“Synthahol” in TNG, DS9 and VOY was supposed to be a Ferengi invention that allowed a person to get drunk and then shake off the effects immediately. So, sort of intoxicating with none of the after effects.
Right, different tastes. Coffee ranges from just barely consumable caffeine delivery system to OMG that was so tasty. Each person will have different opinions on where a cup of coffee falls on that scale.
Do you like cola? Do you like one more than another? Personally I can’t stand any cola at this point but still love me some good root beer. When I liked cola, I drank Coke as Pepsi was too sickly sweet and it was hard to find Jolt or RC.
If that wasn’t just a straight up bar, I completely missed that. I thought Ten Forward was totally an after hours officers’ club type deal.
The problem with consumables on duty (although I still loved seeing that come out of the replicator) is that unless they’ve changed them somehow in that era (entirely possible), they actually have a stronger and longer-lasting effect than smoking or vaping. Or…so I’ve heard, in reports from places where it’s legal. ![]()
Most coffee (like you’d get at a midrange hotel or wherever) tastes like crap. And straight black coffee, even made from high quality beans, is not a taste I enjoy. Nor can I stomach a sickly sweet beverage like most of what people order at Starbucks.
But.
I don’t know if it was here on MPSIMS or where that I advanced the notion that the best “pure taste” (leaving aside texture–just involving the taste buds only) of any food or drink is three parts good cold-brewed coffee, and two parts whole milk. No sugar or anything else, just that 60/40 mix. God, that’s good.
I recognized Holland Taylor from Two and a Half Men, but who played Ed’s father? ![]()
George Bluth Sr.
…I mean Jeffrey Tambor.
I first knew him as the sidekick on The Larry Sanders Show back in the '90s; but you must not follow the Emmys, as he won the Best Actor award year before last for his role on transparent.
I remember him from the Ropers and her from Bosom Buddies. They’ve both been around forever at this point.
Ships I served on, I found that it depended largely on whom was in command. And/or whether or not there was an embarked Flag who smoked.
Now, smoking in the workspace wasn’t allowed, but most of the ships I served on still had designated smoking areas.
It would, but I stipulate that most of the people that I do/have associate(d) with only drink to get fucked up. And since I don’t drink to get fucked up, I don’t really see the point: like, I’ve been offered scotch before, and came away from the experience wondering why anyone would do that to themselves. Then again, I also stipulate that my own palate is very unrefined in that regard, and I’m the kind of philistine who would prefer all alcoholic beverages to taste like Kool-Aid.
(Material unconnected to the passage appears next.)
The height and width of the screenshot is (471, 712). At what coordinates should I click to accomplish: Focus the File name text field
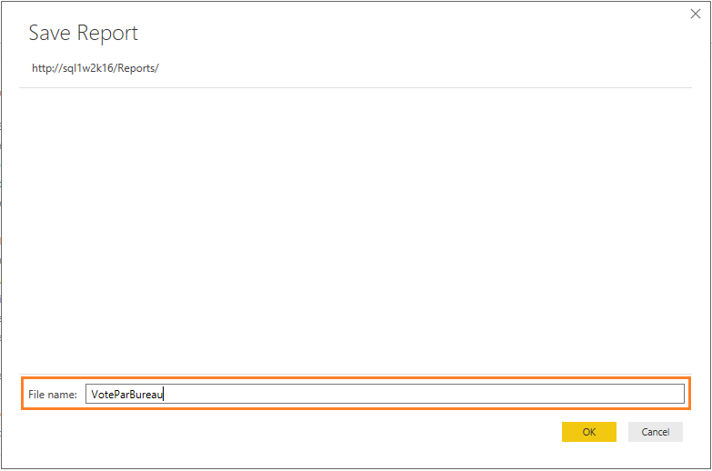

But, I don’t drink enough for it to matter, anyway: I’m basically a pitcher of sangrìa per year, on average, away from being straight edge.
Aha! Tambor I remember from Hill Street Blues.
Back when I served, when dinosaurs roamed the earth, alcohol was available when off-duty, and smoking was verboten in all but a few designated areas (and never during unrep). Of course, I served on a carrier, so rules may have been different on other vessels. Jet fuel and flame don’t mix.
Uhm … homeworld. Homework is … something else. ![]()
NB: Correct spelling is “synthehol,” not “synthahol.” Duh! :smack:
Doh…missed the edit window…
*Or during flight ops.
I was on the Ranger, so also a carrier. Smoking was allowed in most her things and most of the shops but alcohol.was generally not available except what was snuck onboard or made and the aforementioned beer days for long sea periods.
LHA-4, USS Nassau here.
What OST was it were the crewman was drunk and singing over the intercom…some Irish song…what was he drunk on?? The song was ‘Kathleen’…
They didn’t have synthehol in the Kirk era - that’s a TNG thing. In Kirk’s age, they drank real alcohol (and small furry creatures from Alpha Centauri were real small furry creatures from Alpha Centauri).
That was in The Naked Time, so he was drunk on water.
For actual booze, look to Scotty getting the Kelvan tanked by emptying out his (extensive) liquor cabinet in By Any Other Name.
Oh! Good point. I missed the big picture there (though if the guy who took off his glove to touch something while investigating the mysterious deaths of a base full of people was drunk on booze before the water got to him, that would explain a lot).
He took his glove off to scratch his nose. Still, not the smartest thing to do under those circumstances. ![]()
The water there had changed into a complex molecule similar to alcohol under the effects of shifts in that planet’s gravity as it decayed, which was never explained in that episode. I don’t remember right offhand if I heard it on ***TNG ***or read it in Blish’s adaptation, which was from an early draft of the script.